The Ingredient Americans Lose: “Time”
“There’s really a fifth ingredient…Time. If it’s slow and methodical, flavors develop, aromas develop…This has flavors that speedy bread doesn't have.”
— Eric Pallant [16:58]
Cultural Shifts
Will Americans Ever Rave About Their Bread?
“It’s going to take a revolution of sorts. And I'm a big believer that food and bread is the place to start in reshaping and rethinking our cultural attitudes to who we are and what we prioritize.”
— Eric Pallant [20:15]
[21:21 - 28:22]
Modern Tomatoes vs. Their Ancestors (Mark Schatzker, Writer-in-Residence, McGill University) [22:35]
The tomatoes in most US supermarkets are far removed from their South American ancestors — bred primarily for yield, disease resistance, and shelf-life, not flavor.
“The big beautiful red tomato that we all think of is also a very bland tomato…We probably reached peak flavor a few decades ago, then it’s been a bit of a degradation since then.”
— Mark Schatzker [22:57]
Lost Traits:
“If you don’t select a trait, you’re going to lose it. So over generations of breeding tomatoes for money-making traits, we’ve lost the one thing we most value... flavor.”
— Mark Schatzker [24:23]
Why Europe’s Produce Tastes Better
It’s Not Just Tomatoes
“There literally is a chicken in every pot, but we've lost so much in the way of flavor.”
— Mark Schatzker [26:51]
What Can American Consumers Do?
“Anytime you can find out a little bit more information, who grew it…there’s more of an opportunity for quality to make its way into the mix.”
— Mark Schatzker [27:10]
The Bigger Issue: Fear of Pleasure
“I think our relationship with food is broken. We're afraid of pleasure. We think there’s something…it’s some kind of a trap, and I think that’s totally wrong.”
— Mark Schatzker [27:40]
On Wagyu Beef:
“If you like the flavor of finished beef fat, then it’s super buttery. It's very, very smooth…too rich of an experience. It's consumed in really small amounts because it is so rich and satiating.”
— Phil Bass, [04:14]
On French Bread Laws:
“By law in France…if you’re buying bread in a boulangerie, it must be made with four ingredients…bread will be made fresh and taste of wheat and leavening and love and time and patience.”
— Eric Pallant, [12:29] and [14:39]
On American Bread:
“We have modified food production to be bread chemistry…Speed and convenience in America.
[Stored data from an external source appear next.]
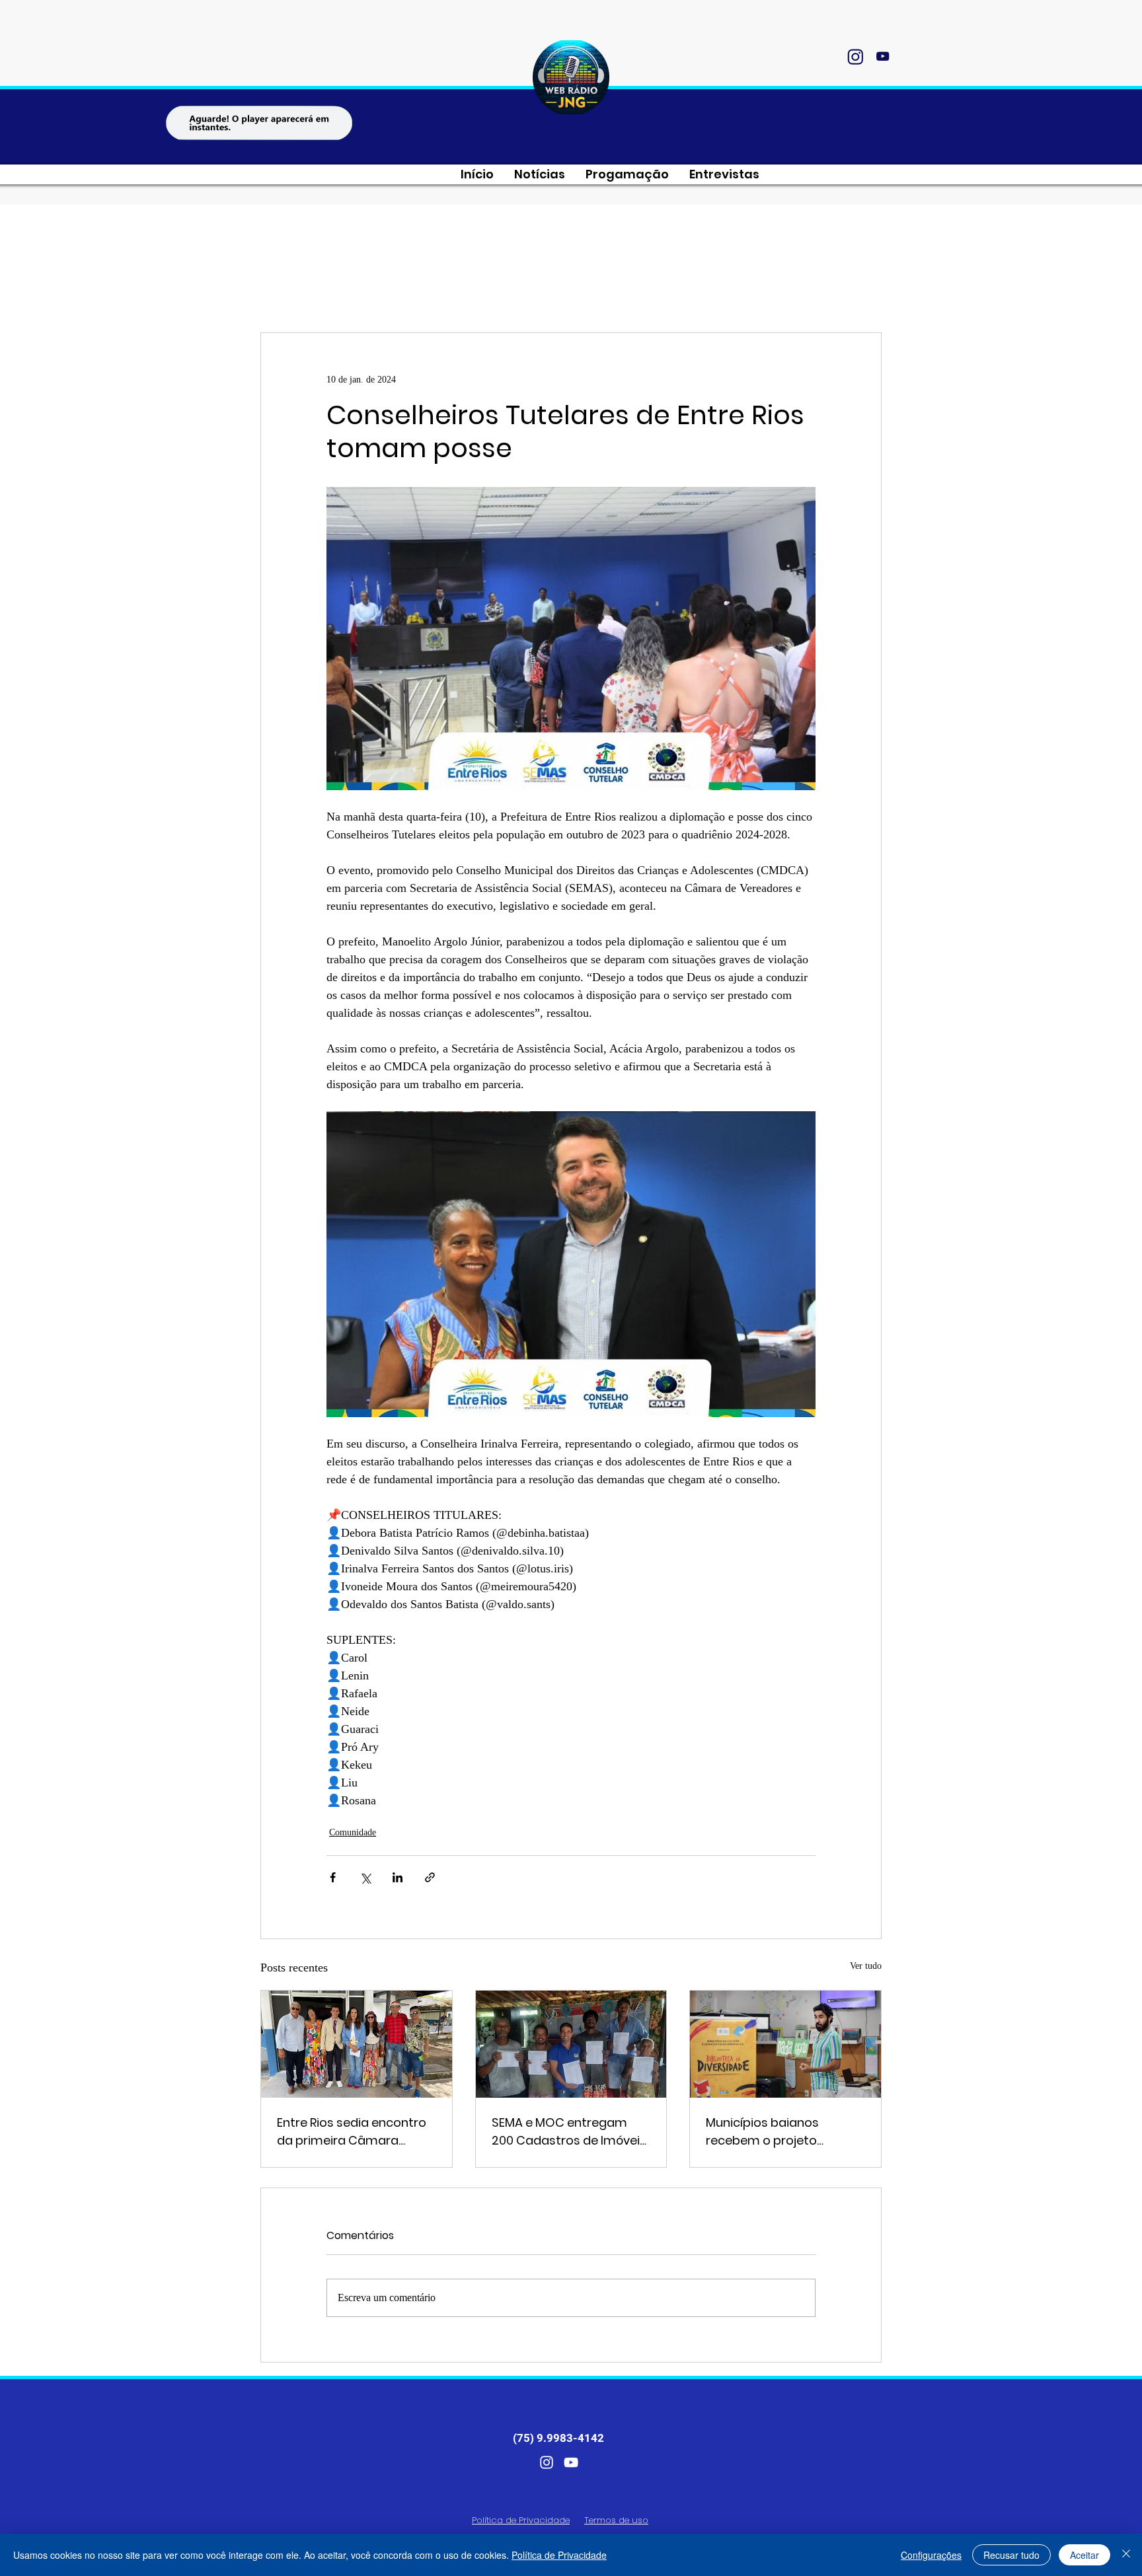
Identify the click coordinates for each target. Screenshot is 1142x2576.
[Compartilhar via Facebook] (332, 1877)
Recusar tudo (1011, 2554)
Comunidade (352, 1832)
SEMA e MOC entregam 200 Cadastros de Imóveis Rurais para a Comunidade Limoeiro (571, 2131)
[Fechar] (1126, 2554)
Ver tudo (866, 1966)
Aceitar (1084, 2554)
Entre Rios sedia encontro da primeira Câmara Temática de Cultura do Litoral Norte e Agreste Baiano (351, 2131)
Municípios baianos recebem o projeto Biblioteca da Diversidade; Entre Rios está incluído (782, 2131)
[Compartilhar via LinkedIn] (397, 1877)
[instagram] (855, 56)
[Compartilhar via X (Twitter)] (365, 1877)
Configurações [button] (931, 2554)
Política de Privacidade (559, 2554)
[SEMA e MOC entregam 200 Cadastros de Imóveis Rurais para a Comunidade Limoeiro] (571, 2044)
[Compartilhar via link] (430, 1877)
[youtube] (882, 56)
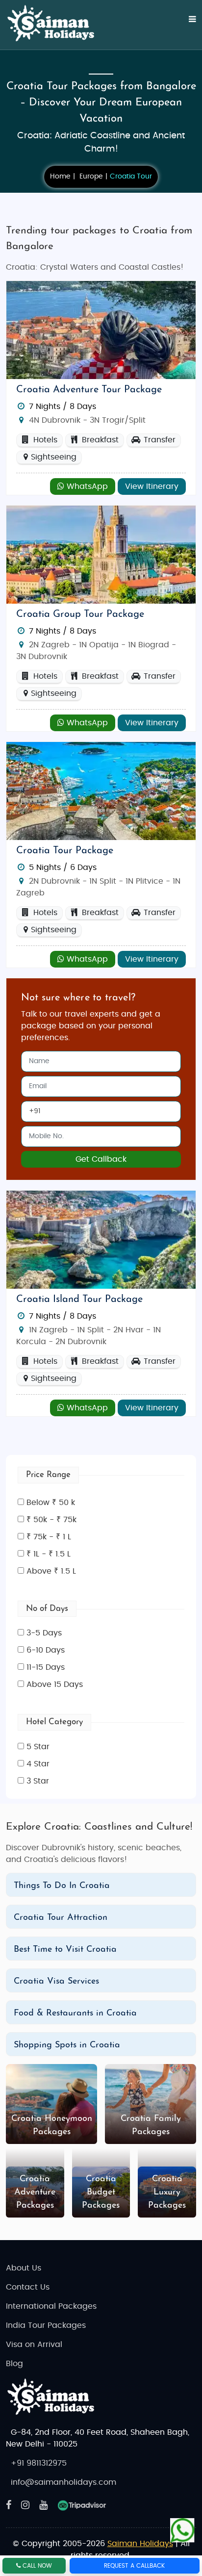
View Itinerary (151, 486)
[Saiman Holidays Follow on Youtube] (43, 2505)
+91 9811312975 (39, 2463)
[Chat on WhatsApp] (182, 2531)
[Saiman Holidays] (55, 23)
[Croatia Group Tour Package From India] (101, 554)
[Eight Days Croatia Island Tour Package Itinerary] (101, 1239)
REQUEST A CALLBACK (134, 2566)
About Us (23, 2268)
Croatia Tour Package (64, 851)
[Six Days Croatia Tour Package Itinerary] (101, 790)
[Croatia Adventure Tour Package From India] (101, 329)
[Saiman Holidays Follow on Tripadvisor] (81, 2505)
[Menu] (186, 24)
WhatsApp (86, 486)
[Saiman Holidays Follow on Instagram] (25, 2505)
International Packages (51, 2306)
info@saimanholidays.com (63, 2482)
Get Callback (101, 1159)
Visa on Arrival (34, 2344)
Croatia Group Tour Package (80, 614)
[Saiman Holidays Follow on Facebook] (8, 2505)
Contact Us (28, 2287)
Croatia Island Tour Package (79, 1299)
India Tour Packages (46, 2325)
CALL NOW (36, 2566)
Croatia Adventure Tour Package (89, 390)
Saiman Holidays (140, 2544)
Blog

And there’s really a fifth ingredient that’s in sourdough bread, and I would argue the bread in your French boulangerie. Time.”
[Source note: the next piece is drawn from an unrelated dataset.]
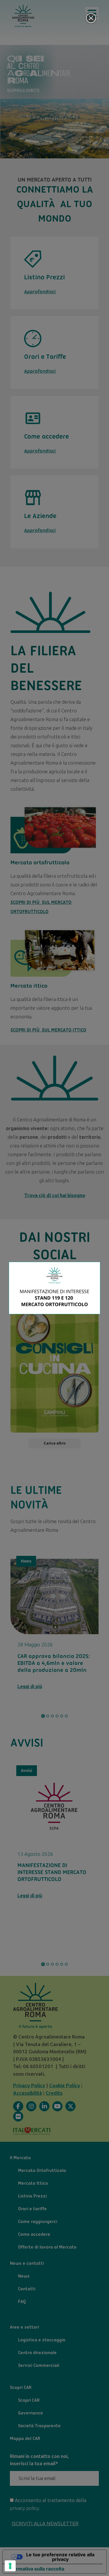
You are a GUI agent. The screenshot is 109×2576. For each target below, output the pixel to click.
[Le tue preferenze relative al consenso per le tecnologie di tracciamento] (10, 2565)
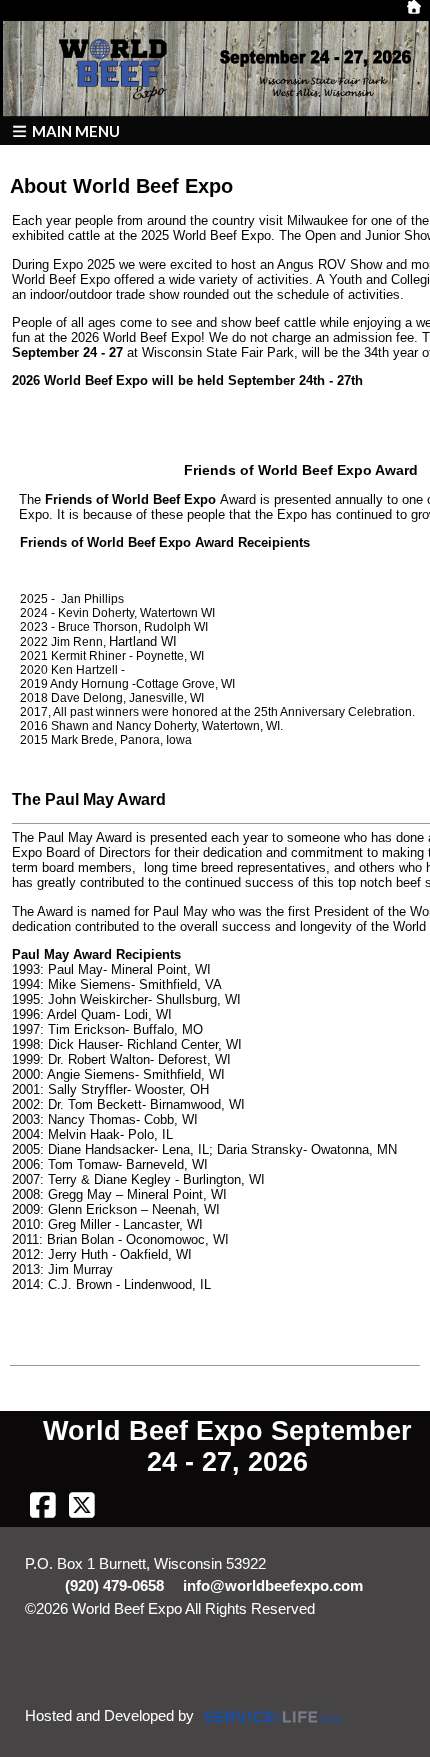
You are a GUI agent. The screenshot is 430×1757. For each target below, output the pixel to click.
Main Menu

— Eric Pallant, [16:03, 16:58]
On Tomatoes:
“Industry keeps selecting for yield, disease resistance, shelf life. We don’t buy tomatoes by flavor…over generations of breeding, we’ve lost the one thing we most value in tomatoes, which is the flavor.”
— Mark Schatzker, [24:23]
On Food Culture and Flavor:
“I think our relationship with food is broken. We're afraid of pleasure. We think there’s something…it’s some kind of a trap, and I think that’s totally wrong.”
— Mark Schatzker, [27:40]
This summary presents the podcast’s core arguments, expert insights, and the cultural and industrial forces that shape why food abroad can seem magical — and why it doesn’t have to stay that way.